### What you need to do
[1] Answer these questions about the ODI excerpt, one per line:
(a) Which objects does the excerpt say you can choose to import during reverse engineering?
(b) Into which panel is the target datastore dragged when creating a simple Interface?
(c) Where does a Loading Knowledge Module load the data it extracts from a source?
[2] Carry on the ODI excerpt from its final sentence, in the same technical style.

### Provided text
Reverse engineering is the process of reading metadata from the database into ODI. You can select which tables, views, and synonyms to import. After reverse engineering, datastores appear under the model. You can modify datastore properties, add filters, change column definitions, and define primary/foreign keys.

Building Basic and Intermediate Interfaces (Mappings)

An Interface in ODI is a data flow that extracts data from one or more sources, transforms it, and loads it into a target. The graphical flow editor allows you to drag and drop datastores, define joins, filters, and transformations, and specify the target table.

-- Creating a simple Interface:
-- 1. In Designer, right-click on Interfaces and select New Interface.
-- 2. Give it a name (e.g., "LOAD_CUSTOMERS").
-- 3. Drag source datastore(s) from the Model into the Source panel.
-- 4. Drag the target datastore into the Target panel.
-- 5. Draw a link between source and target columns (mapping).
-- 6. Add any filters or transformations in the expression editor.
-- 7. Select the appropriate Knowledge Modules (LKM, IKM, CKM).
-- 8. Save and execute.

Understanding Knowledge Modules (KMs)

KMs are reusable code templates that define how ODI executes specific tasks. There are several types:

Loading Knowledge Module (LKM) — extracts data from a source and loads it into a staging area (e.g., LKM SQL to SQL, LKM File to SQL).

### Source material
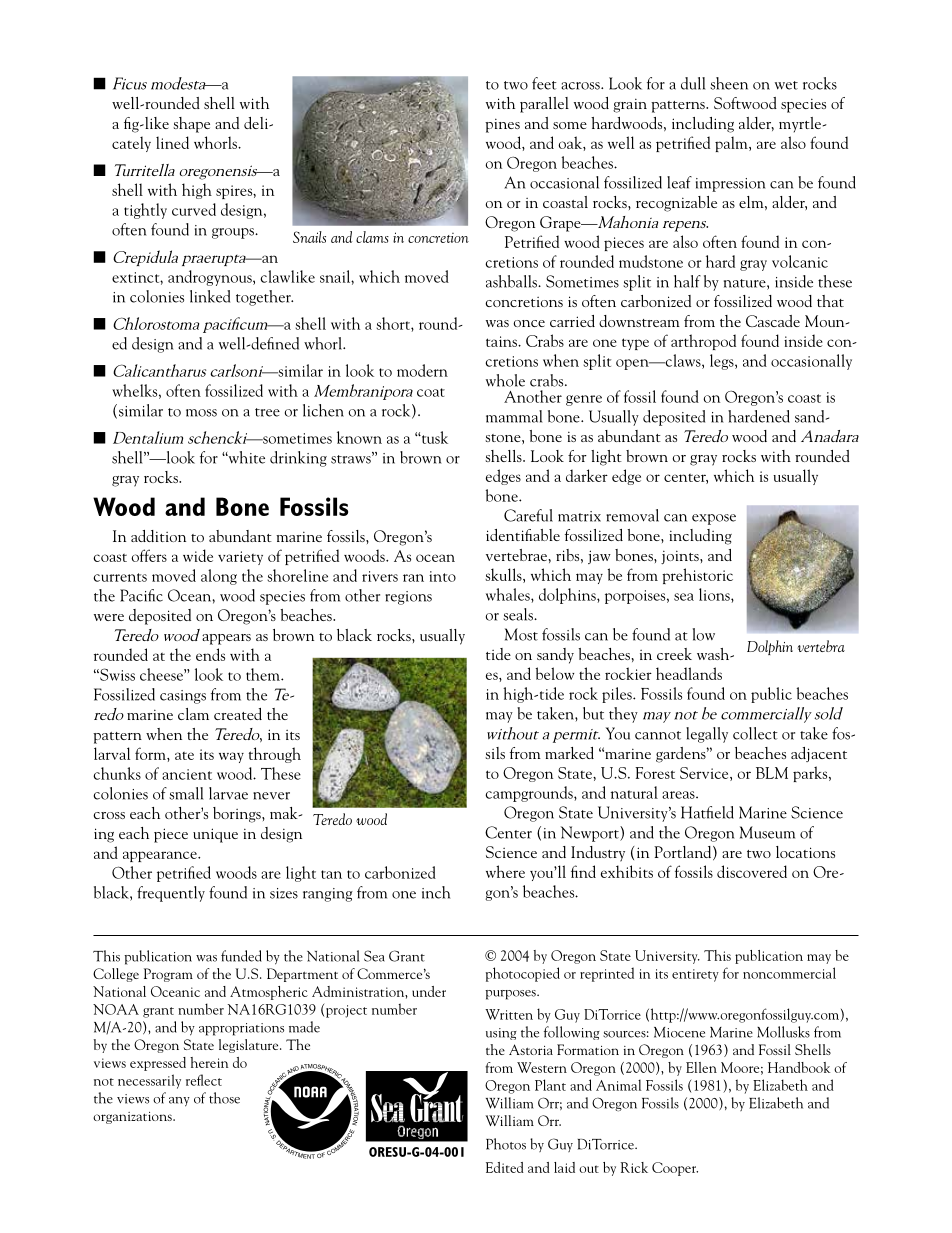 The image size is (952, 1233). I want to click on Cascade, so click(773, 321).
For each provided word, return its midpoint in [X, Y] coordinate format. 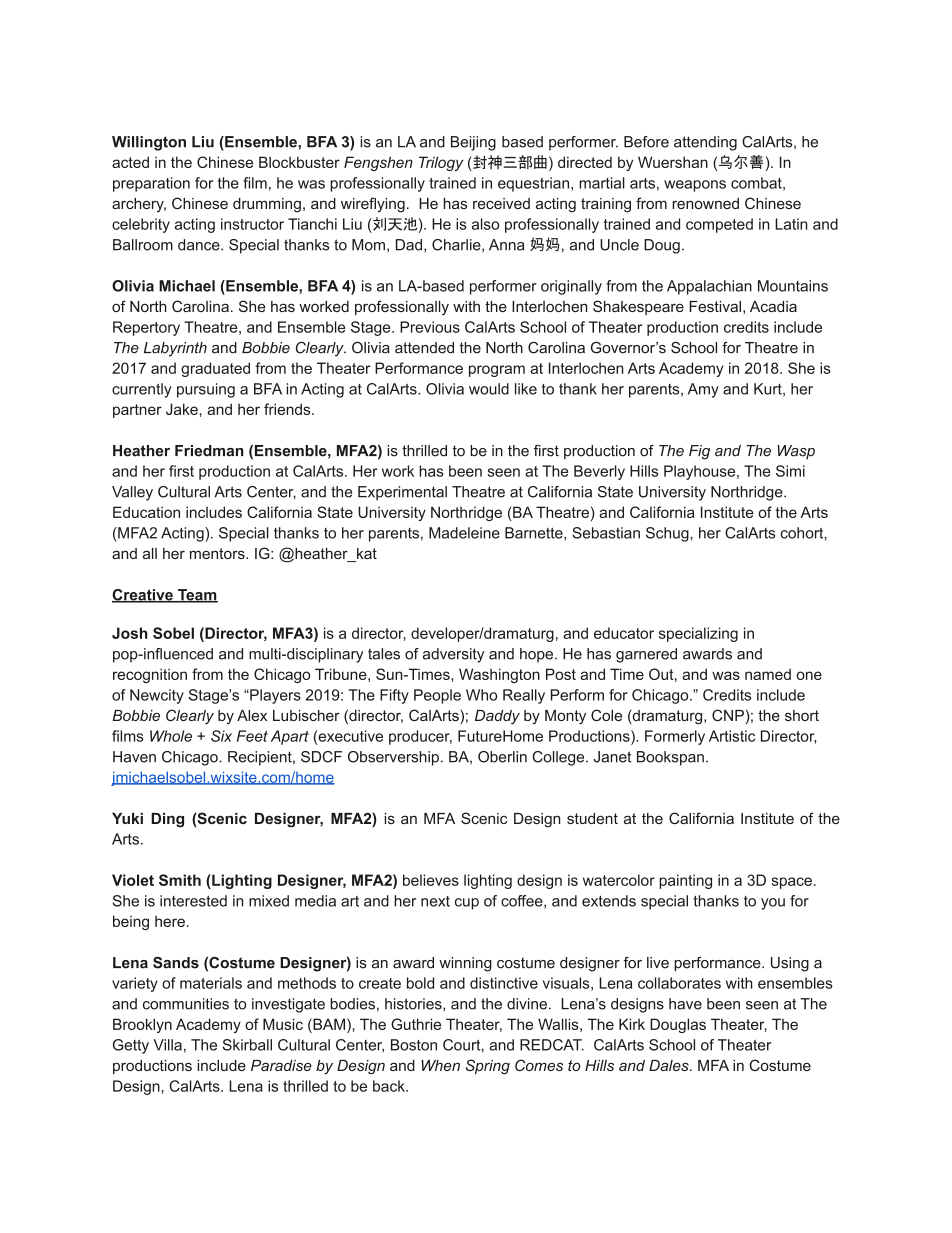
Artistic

### Answer set
[1]
(a) Tables, views, and synonyms.
(b) The Target panel.
(c) Into a staging area.

[2]
Integration Knowledge Module (IKM) — integrates data from the staging area into the target (e.g., IKM SQL Control Append, IKM Incremental Update).
Check Knowledge Module (CKM) — validates data quality and handles errors (e.g., CKM SQL).
Service Knowledge Module (SKM) — used for web services integration.

Deep Dive into IKM and LKM

LKM defines how data is extracted from the source and loaded into a staging table. For example, LKM SQL to SQL uses a database link to pull data from a remote database into the staging area.

IKM defines how data from the staging table is integrated into the target. Common IKMs include:

IKM SQL Control Append — inserts new rows into the target, applying constraints.
IKM SQL Incremental Update — performs merge (update/insert) operations.
IKM SQL Multi-Table Insert — loads data into multiple target tables.

Choosing the right KM is critical for performance and functionality. ODI provides a wide range of built-in KMs, and you can also create custom KMs.

Configuring CKM for Data Quality and Error Handling

Check Knowledge Module (CKM) is used to validate data against defined constraints (e.g., not null, unique, foreign key). You can use CKM at different stages:

Static Control — checks existing data in the target for quality issues.
Flow Control — checks data during the integration flow before loading.

Errors can be logged to error tables, and you can define actions for handling rejected records.

-- Example: Enabling Flow Control
-- In the Interface properties, set the CKM to "CKM SQL".
-- Under the Flow Control tab, select the checks to perform.
-- Options: check primary keys, referential integrity, data types, etc.
-- Errors will be stored in the error table defined in the model.

Implementing Incremental Data Loading Strategies (CDC and Journalization)

Change Data Capture (CDC) allows you to capture only changed data from the source. ODI supports CDC through Journalization (using database triggers or log-based capture). Key steps:

Enable journalizing on a source datastore.
Choose journalizing mode: simple (using timestamp/version columns) or consistent (using CDC tables).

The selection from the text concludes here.